Surgical management options of this condition include blind curettage, hysteroscopic resection, and hysteroscopic morcellation [2]. Conventionally, the surgical management of such cases is largely performed using blind dilation and curettage [3]. Though traditional, blind curettage may cause complications such as uterine perforation, incomplete evacuation with persistence of retained intrauterine products, and Asherman’s syndrome [9]. On the other hand, blind curettage has shorter learning curve and preprocedure set up compared to the other methods and costs less in the short term [3]. More recently, hysteroscopic removal has been proposed in the literature as being a superior option to blind curettage. The major advantage of hysteroscopic removal is the possibility to selectively resect RPOC under direct visualization without affecting the adjacent endometrium. A recent meta-analysis included 326 cases of retained products of conception and compared the rates of complications following hysteroscopy and curettage. According to the results, hysteroscopy is superior to traditional curettage as it reduces the risk of uterine perforation and intrauterine adhesion and improved future reproductive outcomes [10]. However, the hysteroscopic technique of resection of the retained placental tissue may be challenging in the immediate postpartum period due to heavy vaginal bleeding and the risk of perforation [11]. Bland dissection with the tip of the resectoscope appears to be a quite safe approach with less risk of bleeding or perforation of the uterus. The goal of the method is to evacuate the cavity with minimal endometrial trauma avoiding the use of electrosurgery [10]. Furthermore, another important advantage of the hysteroscopic management of such cases compared with blind dilation and curettage is the preoperative accidental finding of uterine cavity malformations such as uterine septum [12].

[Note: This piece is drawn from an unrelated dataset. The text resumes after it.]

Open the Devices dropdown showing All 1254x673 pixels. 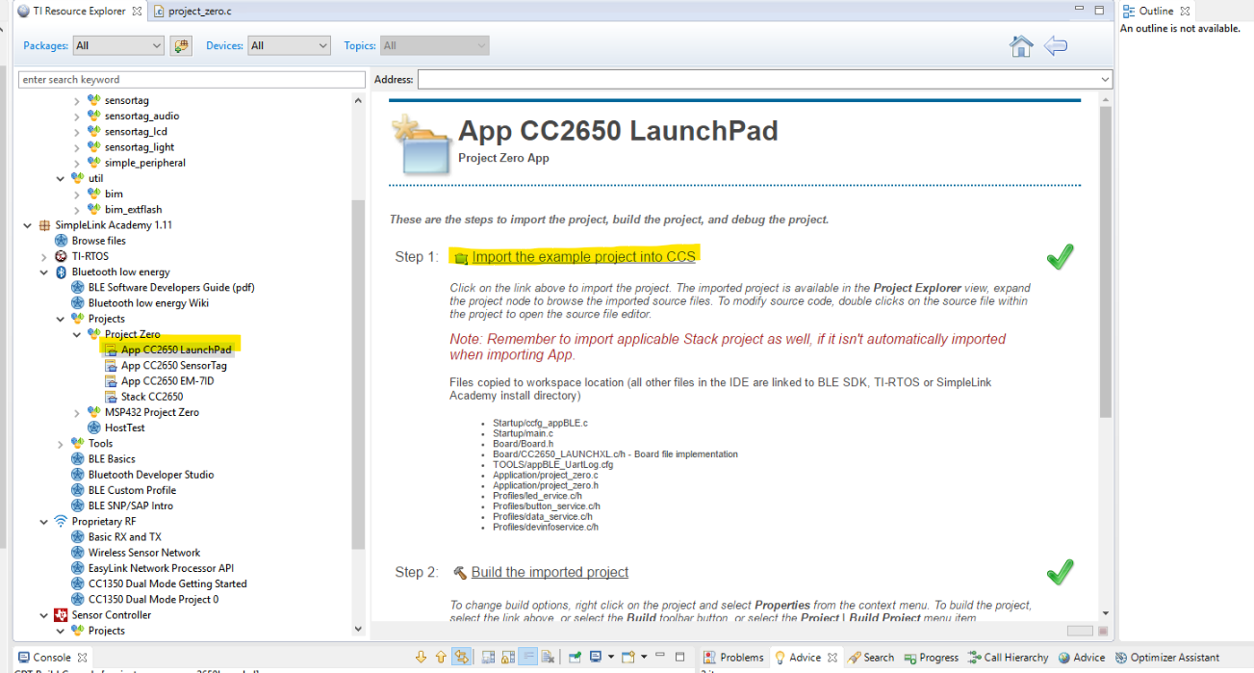[x=288, y=45]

Another safe alternative method which has gained popularity worldwide is the hysteroscopic morcellation of intrauterine pathology. The hysteroscopic morcellator consists of a set of two hollow tubes that fit into each other and rotate within each other. The tissue can be cut, shaved, and sucked. A recent randomized controlled trial found that hysteroscopic morcellation may be superior to loop resection in the removal of retained placental tissues [2].

Conclusion

Retained placenta tissue is a rare condition and needs accurate diagnosis and least treatment-related complications. Operative hysteroscopy seems to be superior to blind curettage as it allows the complete visualization of the uterine cavity and gentle tissue removal under direct vision. However, there are no clear guidelines for optimal treatment of RPOC; consequently, further research and randomized-controlled trials are needed in order to determine the gold standard treatment of this condition.